(Pixel coordinate grounding data)
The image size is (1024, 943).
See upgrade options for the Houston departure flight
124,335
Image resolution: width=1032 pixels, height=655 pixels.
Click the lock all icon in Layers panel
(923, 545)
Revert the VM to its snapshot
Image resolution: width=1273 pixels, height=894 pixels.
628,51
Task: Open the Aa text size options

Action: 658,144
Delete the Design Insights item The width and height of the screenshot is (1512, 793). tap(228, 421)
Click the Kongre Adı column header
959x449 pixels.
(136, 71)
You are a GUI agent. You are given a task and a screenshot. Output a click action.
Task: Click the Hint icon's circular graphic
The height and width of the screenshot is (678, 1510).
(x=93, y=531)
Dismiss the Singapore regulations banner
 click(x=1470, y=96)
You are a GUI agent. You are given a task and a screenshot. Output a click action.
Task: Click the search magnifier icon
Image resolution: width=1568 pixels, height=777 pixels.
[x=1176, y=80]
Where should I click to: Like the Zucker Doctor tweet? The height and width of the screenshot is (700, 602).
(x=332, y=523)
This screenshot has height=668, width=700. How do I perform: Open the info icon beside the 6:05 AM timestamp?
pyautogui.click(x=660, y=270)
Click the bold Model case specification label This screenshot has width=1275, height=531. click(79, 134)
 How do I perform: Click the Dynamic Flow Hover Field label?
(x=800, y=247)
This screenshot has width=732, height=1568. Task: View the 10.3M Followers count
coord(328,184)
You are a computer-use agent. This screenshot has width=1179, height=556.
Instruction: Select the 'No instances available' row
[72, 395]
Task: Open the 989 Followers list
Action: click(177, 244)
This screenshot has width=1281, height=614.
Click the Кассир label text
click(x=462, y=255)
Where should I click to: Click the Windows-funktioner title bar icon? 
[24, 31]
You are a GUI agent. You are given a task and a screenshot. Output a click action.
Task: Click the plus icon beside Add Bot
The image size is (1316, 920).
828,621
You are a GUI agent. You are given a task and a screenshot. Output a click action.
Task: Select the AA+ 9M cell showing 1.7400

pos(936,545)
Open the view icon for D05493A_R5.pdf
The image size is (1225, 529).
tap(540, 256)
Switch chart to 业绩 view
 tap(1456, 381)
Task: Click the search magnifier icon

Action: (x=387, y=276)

» Work item: Copy each line of the data exactly, please.

» Response to the task:
The image size is (1024, 943).
See upgrade options for the Houston departure flight
124,335
Image resolution: width=1032 pixels, height=655 pixels.
Click the lock all icon in Layers panel
(923, 545)
Revert the VM to its snapshot
Image resolution: width=1273 pixels, height=894 pixels.
628,51
Task: Open the Aa text size options

Action: 658,144
Delete the Design Insights item The width and height of the screenshot is (1512, 793). tap(228, 421)
Click the Kongre Adı column header
959x449 pixels.
(136, 71)
You are a GUI agent. You are given a task and a screenshot. Output a click action.
Task: Click the Hint icon's circular graphic
The height and width of the screenshot is (678, 1510).
(x=93, y=531)
Dismiss the Singapore regulations banner
 click(x=1470, y=96)
You are a GUI agent. You are given a task and a screenshot. Output a click action.
Task: Click the search magnifier icon
Image resolution: width=1568 pixels, height=777 pixels.
[x=1176, y=80]
Where should I click to: Like the Zucker Doctor tweet? The height and width of the screenshot is (700, 602).
(x=332, y=523)
This screenshot has height=668, width=700. How do I perform: Open the info icon beside the 6:05 AM timestamp?
pyautogui.click(x=660, y=270)
Click the bold Model case specification label This screenshot has width=1275, height=531. click(79, 134)
 How do I perform: Click the Dynamic Flow Hover Field label?
(x=800, y=247)
This screenshot has width=732, height=1568. Task: View the 10.3M Followers count
coord(328,184)
You are a computer-use agent. This screenshot has width=1179, height=556.
Instruction: Select the 'No instances available' row
[72, 395]
Task: Open the 989 Followers list
Action: click(177, 244)
This screenshot has width=1281, height=614.
Click the Кассир label text
click(x=462, y=255)
Where should I click to: Click the Windows-funktioner title bar icon? 
[24, 31]
You are a GUI agent. You are given a task and a screenshot. Output a click action.
Task: Click the plus icon beside Add Bot
The image size is (1316, 920).
828,621
You are a GUI agent. You are given a task and a screenshot. Output a click action.
Task: Select the AA+ 9M cell showing 1.7400

pos(936,545)
Open the view icon for D05493A_R5.pdf
The image size is (1225, 529).
tap(540, 256)
Switch chart to 业绩 view
 tap(1456, 381)
Task: Click the search magnifier icon

Action: (x=387, y=276)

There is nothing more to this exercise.